### What to work on
Starting at the line that contains "Select column C header", repeat each line exactly until the records end, keeping both the first and the last.

### Available records
▼
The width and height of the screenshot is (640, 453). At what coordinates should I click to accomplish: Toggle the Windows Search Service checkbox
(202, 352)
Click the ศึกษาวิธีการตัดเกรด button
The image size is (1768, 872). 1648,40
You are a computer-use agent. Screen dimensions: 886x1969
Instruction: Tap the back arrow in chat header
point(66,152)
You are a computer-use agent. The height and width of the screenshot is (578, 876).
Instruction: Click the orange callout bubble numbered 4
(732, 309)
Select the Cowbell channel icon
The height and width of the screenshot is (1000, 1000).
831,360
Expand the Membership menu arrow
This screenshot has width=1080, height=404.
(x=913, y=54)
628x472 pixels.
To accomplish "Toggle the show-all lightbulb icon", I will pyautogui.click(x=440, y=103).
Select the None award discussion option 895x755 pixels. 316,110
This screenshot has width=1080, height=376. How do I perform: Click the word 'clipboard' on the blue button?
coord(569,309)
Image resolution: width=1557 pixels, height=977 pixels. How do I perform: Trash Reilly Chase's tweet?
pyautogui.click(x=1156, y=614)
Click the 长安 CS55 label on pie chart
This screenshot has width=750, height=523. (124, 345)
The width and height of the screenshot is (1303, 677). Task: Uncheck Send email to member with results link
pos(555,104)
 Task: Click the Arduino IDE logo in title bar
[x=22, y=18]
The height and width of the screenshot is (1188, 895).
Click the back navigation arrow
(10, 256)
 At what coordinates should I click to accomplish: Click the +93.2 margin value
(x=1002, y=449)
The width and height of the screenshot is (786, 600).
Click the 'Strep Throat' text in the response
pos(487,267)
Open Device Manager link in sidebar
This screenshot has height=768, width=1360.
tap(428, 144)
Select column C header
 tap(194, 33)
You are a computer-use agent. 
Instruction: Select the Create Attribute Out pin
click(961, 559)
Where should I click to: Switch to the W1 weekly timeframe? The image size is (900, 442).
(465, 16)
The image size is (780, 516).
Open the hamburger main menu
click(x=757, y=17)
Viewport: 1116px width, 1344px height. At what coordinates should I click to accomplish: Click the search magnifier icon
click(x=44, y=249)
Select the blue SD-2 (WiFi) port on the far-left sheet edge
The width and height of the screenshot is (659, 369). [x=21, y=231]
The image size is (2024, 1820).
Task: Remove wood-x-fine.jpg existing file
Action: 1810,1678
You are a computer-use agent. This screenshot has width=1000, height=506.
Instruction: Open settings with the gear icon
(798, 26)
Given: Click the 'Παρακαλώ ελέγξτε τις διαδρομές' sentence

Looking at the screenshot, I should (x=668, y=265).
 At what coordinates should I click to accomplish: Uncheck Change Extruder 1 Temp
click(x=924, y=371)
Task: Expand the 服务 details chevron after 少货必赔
▲
### Answer for the task
Select column C header
 tap(194, 33)
You are a computer-use agent. 
Instruction: Select the Create Attribute Out pin
click(961, 559)
Where should I click to: Switch to the W1 weekly timeframe? The image size is (900, 442).
(465, 16)
The image size is (780, 516).
Open the hamburger main menu
click(x=757, y=17)
Viewport: 1116px width, 1344px height. At what coordinates should I click to accomplish: Click the search magnifier icon
click(x=44, y=249)
Select the blue SD-2 (WiFi) port on the far-left sheet edge
The width and height of the screenshot is (659, 369). [x=21, y=231]
The image size is (2024, 1820).
Task: Remove wood-x-fine.jpg existing file
Action: 1810,1678
You are a computer-use agent. This screenshot has width=1000, height=506.
Instruction: Open settings with the gear icon
(798, 26)
Given: Click the 'Παρακαλώ ελέγξτε τις διαδρομές' sentence

Looking at the screenshot, I should (x=668, y=265).
 At what coordinates should I click to accomplish: Uncheck Change Extruder 1 Temp
click(x=924, y=371)
Task: Expand the 服务 details chevron after 少货必赔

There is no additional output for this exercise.